The project is currently in pre-construction and awaiting a permit. The most recent holdup in the plan occurred last month due to “missing sheets,” according to a planning document.
Gina Simi, the communications director at the Planning Department, said that a lot of departments are involved in any project, but added, “it isn’t just Planning, and it appears to be a delay on their end.”
This isn’t the first time the Shaikhs have been in sticky situations regarding a building’s maintenance.
They have also owned Helen Hotel SRO on 166 Turk St. for 34 years, which has received 16 complaints since 2000, according to the Department of Building Inspection. One in 2002 says there were “no batteries in [the] smoke detectors,” another, in 2010, complained of spray-painted walls and “uneven doors to rooms.” All of these have been abated or fixed.
Over the past 10 years, DBI has also received 10 complaints pertaining to the Hotel Tropica’s poor conditions. Again, those complaints have been taken care of.
As for their vacant property at 657 Valencia, Peter Rzedzian, the general manager of nearby Curry Up Now, said that it’s been in worse shape. “At one point there was absolutely no ceiling and no floor. For this area, it’s a ridiculous thing to have. This is one of the best streets in San Francisco!”
Squatters, he said, probably lived there at various points.
Jac Ruggiero, the front desk supervisor of Fellow Barber, located across the street, said of the building she sees every day, “Squatters, drugs and these old buildings don’t mix; fires happen all the time. It’s abandoned, and people need cover.
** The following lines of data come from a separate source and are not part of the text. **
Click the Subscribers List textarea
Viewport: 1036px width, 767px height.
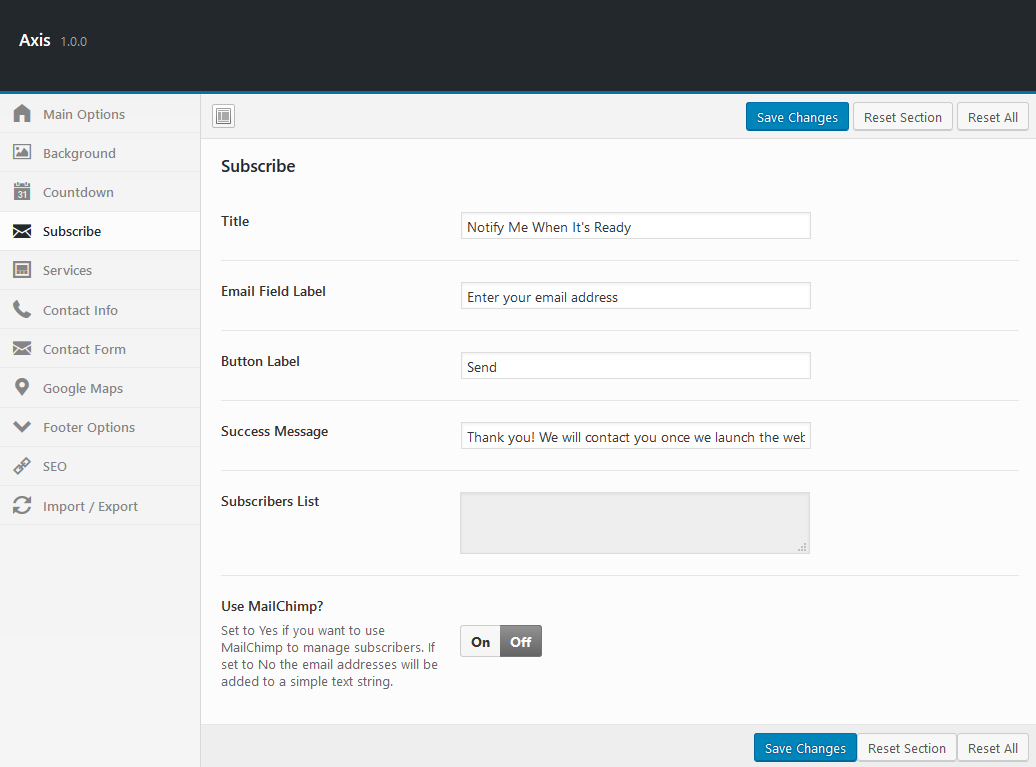point(634,522)
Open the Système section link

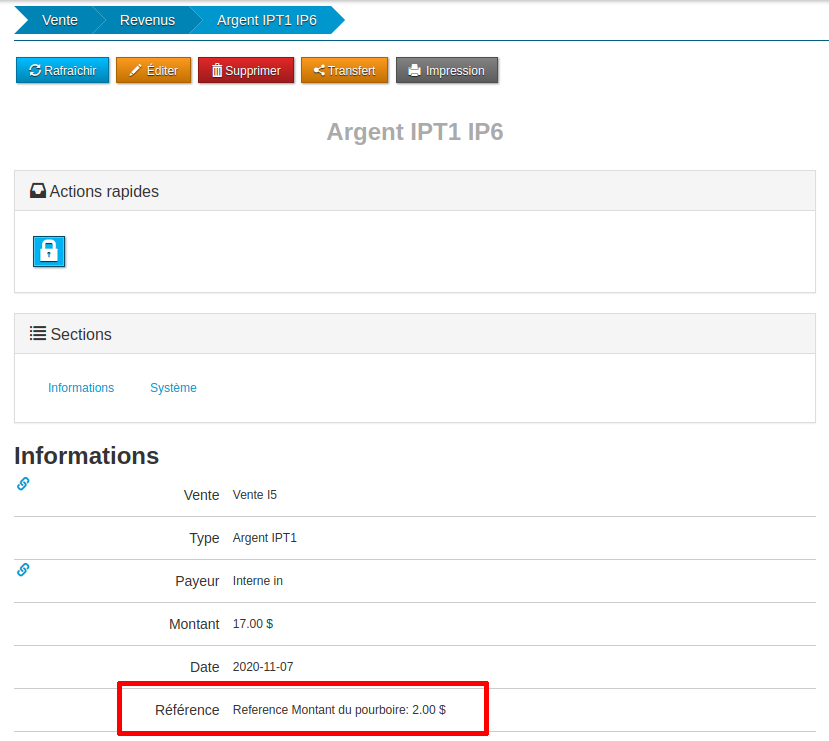173,388
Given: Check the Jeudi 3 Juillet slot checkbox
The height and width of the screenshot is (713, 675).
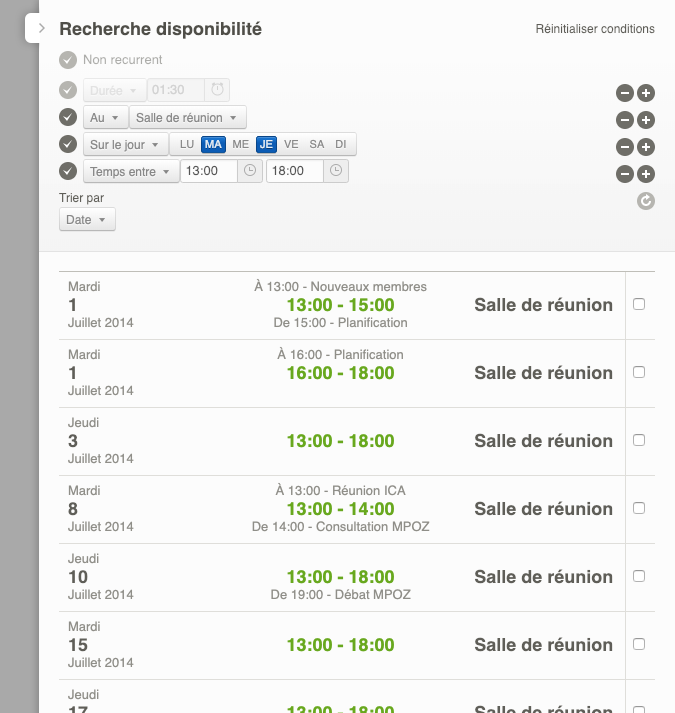Looking at the screenshot, I should 639,440.
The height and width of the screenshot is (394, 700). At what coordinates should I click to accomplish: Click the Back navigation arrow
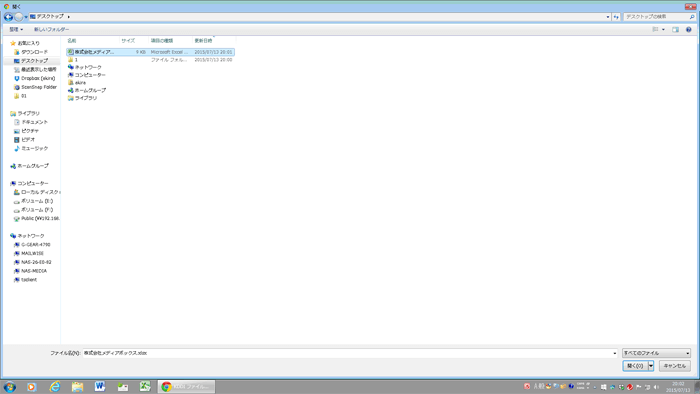click(8, 17)
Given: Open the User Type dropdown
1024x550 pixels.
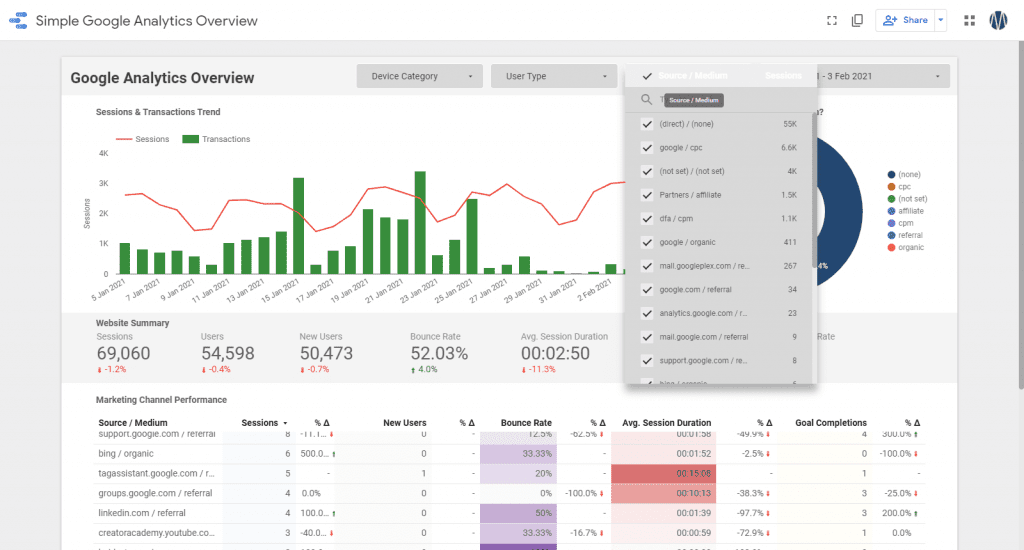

I understand that, but it’d be nice if there were an actual structure made that they can stay in.”
Some neighborhood locals are less bothered by the so-called “eyesore,” however.
Jesse Parsons, who works nearby at Community Thrift with J. Lee, said he was “super surprised” it has remained vacant.
Lee added that may be better than the alternative. “I prefer ruins and abandoned lots to luxury condos any day.”